I had the great privilege of interviewing him a few times during and after his Superman heyday. Staggeringly handsome he was, and that was the least of it. His quick mind, his deep sense of commitment, his wish to be able to help others, to improve others’ lives, and to rectify social wrongs, was immediately apparent after you began talking to him. He was a total gentleman, charming, intelligent, articulate, well-informed, and despite his MANY blessings, extremely humble. He was sweet and friendly to everyone, even a zonk-eyed reporter he hardly knew, with her heart pounding and her breath quickened at the proximity to him. The Superman character you saw in the movies was not so far removed from him as a man. He had the mild manner of a Clark Kent, and the inner power of the Man of Steel. And after his accident, we ALL assumed that if ANYONE could beat the imprisonment of almost total paralysis, it’d be him.
Toward the end, he faced even greater adversities. Besides just the physical limitations his accident clamped upon him and his family, he was forced to push uphill against an increasingly strident enemy even more powerful and insidious than his disability: the resolutely narrow mind. Scientific research should help us all leap forward, not mire us in a tar pit of pre-Gallileo “thinking.” Faith-based belief systems should be a force for liberation, allowing us to embrace our dreams and strive to make them possible, to reach for the stars rather than to stifle the creative flow and shackle us to the dirt. The most poignant aspect of Christopher Reeve’s passing, other than the realization that he never reached his goal of walking again, is the reminder that faith need not be an intellectual tourniquet.
As long as those forces remain preeminent, we’re all stuck in Christopher Reeve’s wheelchair. As long as stem cell research is discouraged and ham-strung by the panicky, near-irrational hysteria that it somehow is guaranteed to lead directly to more abortions (probably the same way Saddam led straight to the inner circle of al Qaeda and 9/11), we will remain paralyzed. Because the same mindset that condemned and demonized our greatest thinkers, centuries ago, still drags its knuckles across our land today.

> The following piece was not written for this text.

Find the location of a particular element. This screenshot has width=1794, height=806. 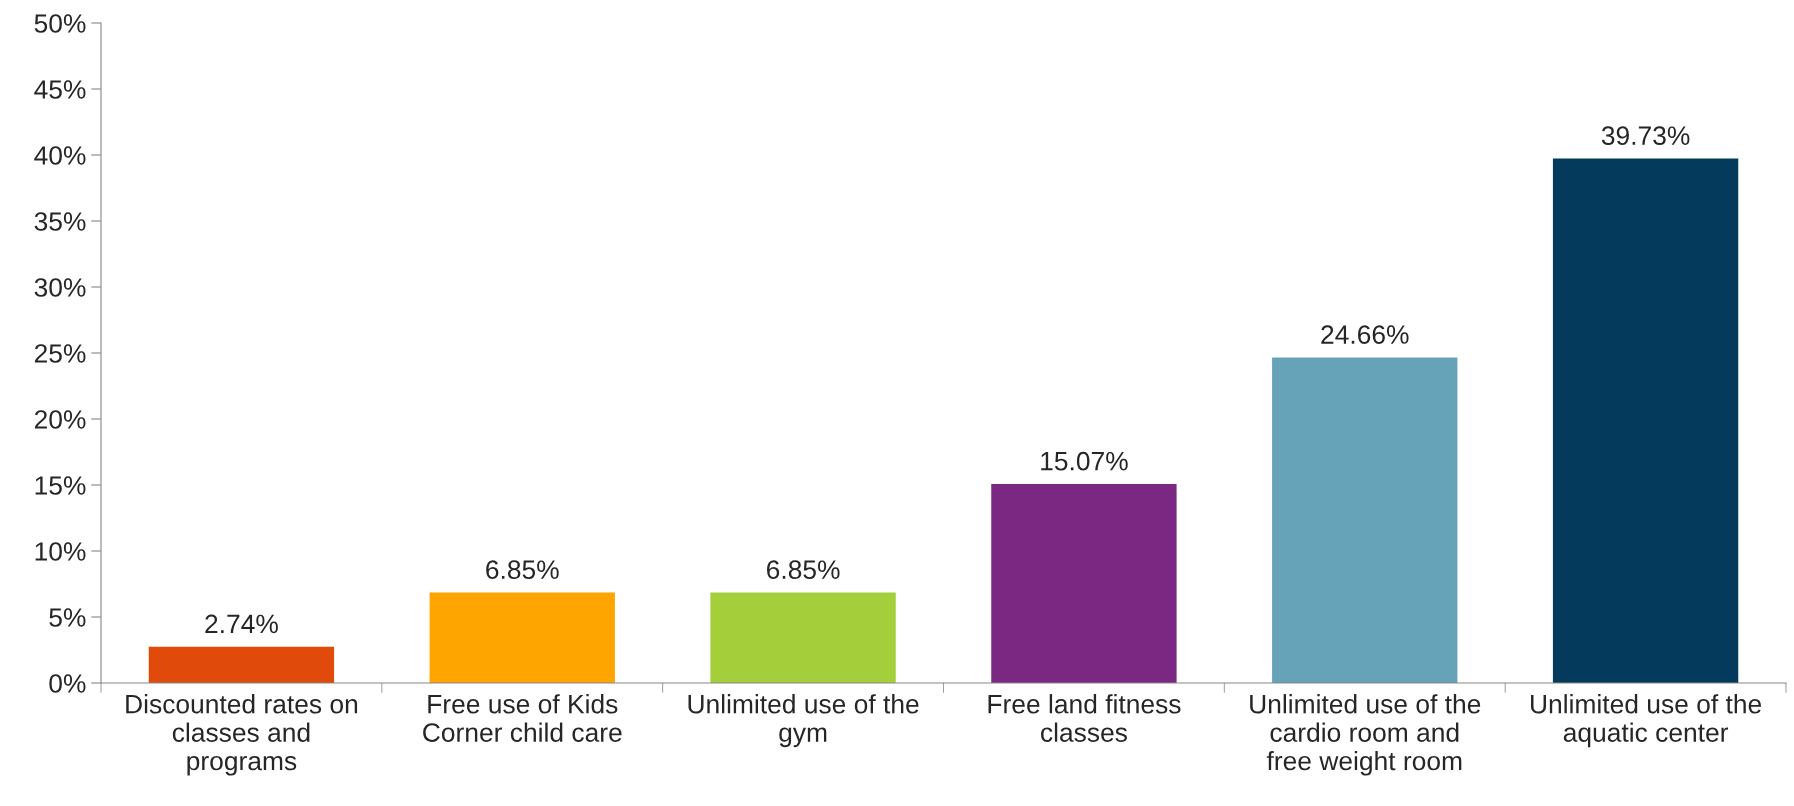

x-tick-label: Unlimited use of the aquatic center is located at coordinates (1646, 721).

This is a time, in our country, when it’s considered okay, and necessary, by far too many of our fellow Americans for at least 1050 of our troops to have died in vain (along with countless thousands of innocent Iraqis). It will be another senseless tragedy if Christopher Reeve’s death is reduced to just another one of those. He gave people hope. Our government, at present, seems more intent on taking that hope away, or snuffing it out. This administration and its loudest advocates have made a lot of hay, gained a lot of ground, and fomented a lot of misery, discord, and divisiveness, while claiming it’s closer to God. Christopher Reeve was, and now literally is, a lot closer to God than the White House and its pals will ever be.